President of the Georgetown Chamber of Commerce and Industry (GCCI) Clinton Urling says that following Thursday’s defeat of the anti-money laundering bill, the Chamber together with the Private Sector Commission (PSC) will meet to craft a joint strategy aimed at capturing the impacts of the sanctions to be imposed on Guyana.
However, he said that that those sanctions will have to be handed down by the CFATF before their impacts on the business and other sectors could be assessed.
Speaking on the possible consequences of the defeat of the Bill, he said that no empirical study can be done at the moment to gauge the quantitative impact of the non-passage of the CFATF-directed Anti-Money Laundering and Countering the Financing of Terrorism (Amendment) Bill 2013. The private sector bodies have been vocal in their call for the legislation to be passed and in the condemnation of the parliamentary Opposition for their non-support of the measures contained in the legislation.
“The PSC and GCCI will have to meet and decide on a strategy to capture and assess the impacts as they become evident.
“That can only be done when the actual causal effects have materialised now that the bill has not been passed. Moreover, we would have to await the sanctions handed down by the CFATF authorities,” said Urling in an invited comment.
“What we saw by our private sector over the past months was an attempt at pre-emptive compliance to fulfil Guyana’s obligations as outlined in the 4th follow up report,” said Urling. “Now, with the non-passage of the Bill, we have to sit back and see what the actual damage would be. I guess if it’s severe enough, as we in the PS are anticipating, then [maybe] our opposition policy makers will be open to reactive compliance,” he said.
“One thing is for sure; blacklisting will effectively damage Guyana’s reputation as an investment destination and definitely create a barrier and hurdle for our businesses when engaging in international transactions. How severe this will be, we will have to await the actual evidence,” he said.
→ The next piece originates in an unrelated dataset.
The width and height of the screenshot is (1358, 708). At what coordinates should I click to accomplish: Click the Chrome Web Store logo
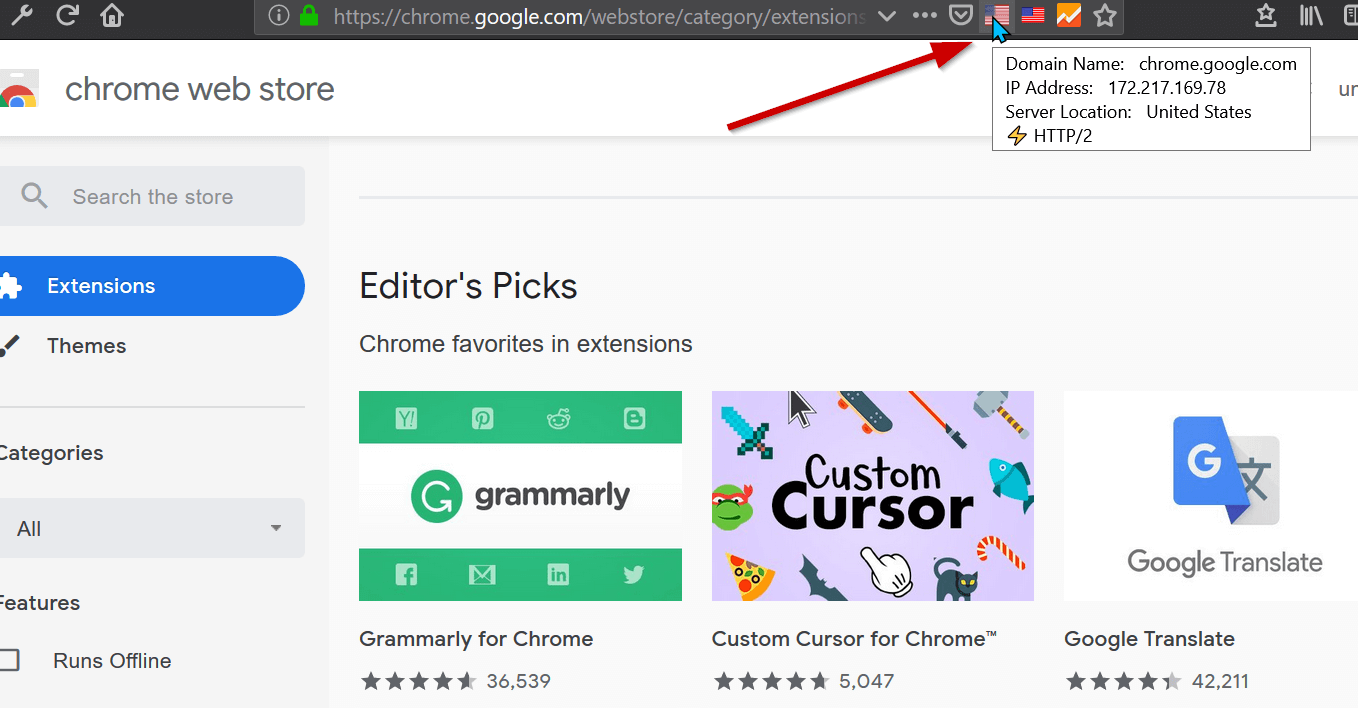click(20, 88)
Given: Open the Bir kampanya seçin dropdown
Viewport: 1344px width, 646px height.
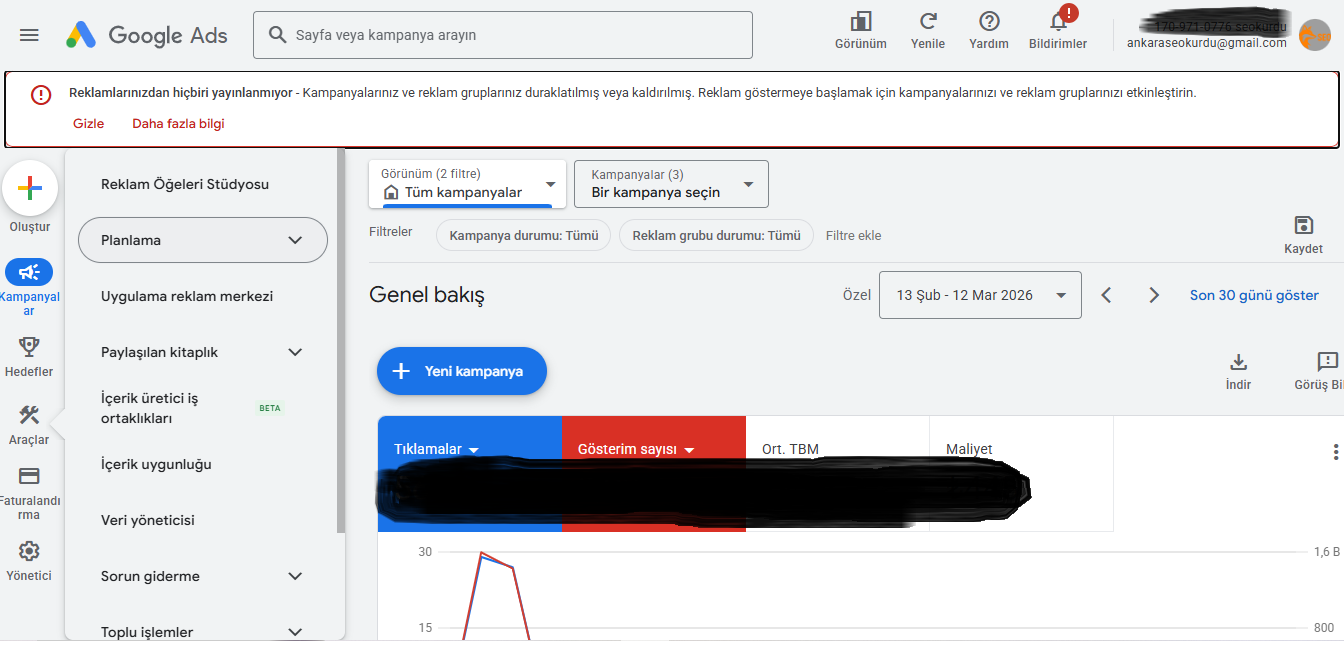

The Private Sector Commission had tendered a petition to the members of the National Assembly “in recognition of the potential for great harm to the done to the economy and citizens of Guyana if Guyana fails to enact legislation to prevent money laundering and the financing of terrorism and of the fact that the future of the country lies in the hands of the honourable Members of the National Assembly.”
The PSC as the petitioner represented the interests of 17 business organisations across Guyana. The petition contended that jobs would be put at risk, insurance companies may be forced out of business, all transactions involving payments to foreign suppliers will become difficult if not impossible, importers will face delays and therefore increased costs, foreign currency would become scarce and the Guyana dollar would be devalued. The petition in its recital clauses noted that foreign banks have already severed ties with Guyanese banks and branches.
At Thursday’s session of Parliament, the majority opposition voted against the reading of the petition.